W środę wieczorem w Majkowie doszło do wypadku, w którym zginął 6-letni chłopiec. Autem kierował 22-letni mężczyzna, który, jak się okazało po badaniu, miał 2,92 promila alkoholu w organizmie.
Nie pierwszy już raz mężczyzna zasiadł za kierownicą na "podwójnym gazie".

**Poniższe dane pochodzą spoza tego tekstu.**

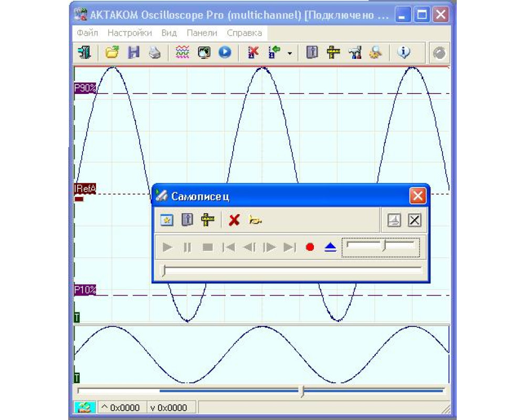The image size is (525, 420).
Task: Click the printer icon in main toolbar
Action: (154, 53)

Do wypadku doszło tuż przed 19:00 w miejscowości Majków. Jak wynika z pierwszych ustaleń skarżyskich policjantów, kierujący subaru, 22-letni mieszkaniec Skarżyska Kamiennej, prawdopodobnie nie zachował należytej ostrożności i na prostym odcinku drogi zjechał do przydrożnego rowu. Pojazd koziołkował. Razem z mężczyzną podróżowało 6-letnie dziecko, które w wyniku wypadku wypadło z samochodu. Niestety, mimo natychmiastowej pomocy, chłopca nie udało się uratować. Natomiast kierowca doznał jedynie niewielkich obrażeń i został już zwolniony ze szpitala. Dalsze ustalenia śledczych wskazują na to, że dziecko nie podróżowało w foteliku.

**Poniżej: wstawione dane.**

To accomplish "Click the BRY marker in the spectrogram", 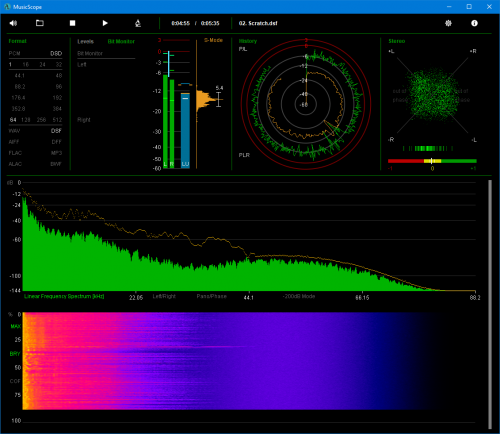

Mężczyźnie została pobrana krew do badań. Okazało się, że kierowca subaru w chwili prowadzenia pojazdu był nietrzeźwy - miał 2,92 promila alkoholu w organizmie.
Policjanci będą teraz wyjaśniać w jakich okolicznościach chłopiec trafił pod "opiekę" nietrzeźwego mężczyzny. Po sprawdzeniu policyjnej bazy danych okazało się również, iż nie jest to pierwsze spotkanie 22-latka z wymiarem sprawiedliwości. W zeszłym roku, 13 września, mężczyzna, prawie w tym samym miejscu, został zatrzymany przez patrol policji za jazdę pod wpływem alkoholu. Przeprowadzone wówczas badanie wykazało ponad 2 promile alkoholu w jego organizmie. Od tamtego czasu 22-latek nie ma prawa jazdy.

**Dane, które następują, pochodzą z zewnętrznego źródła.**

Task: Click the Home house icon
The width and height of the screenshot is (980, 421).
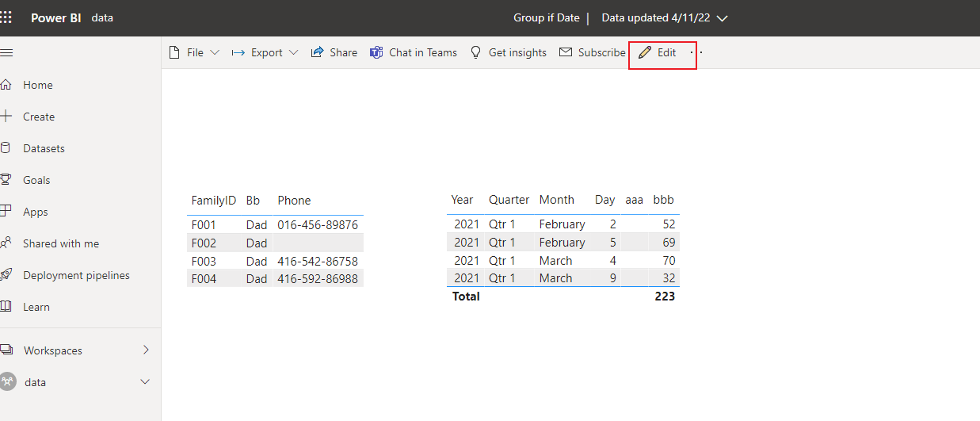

Mężczyzna odpowie nie tylko za jazdę pod wpływem alkoholu ale także za spowodowanie wypadku drogowego ze skutkiem śmiertelnym. Może mu grozić nawet do 12 lat pozbawienia wolności.
Ps. Sąd w Skarżysku-Kamiennej (Świętokrzyskie) aresztował w piątek na dwa miesiące 22-letniego mężczyznę, za spowodowanie śmierci przewożonego autem 6-letniego dziecka w wypadku, do którego doszło w środę na drodze w Majkowie.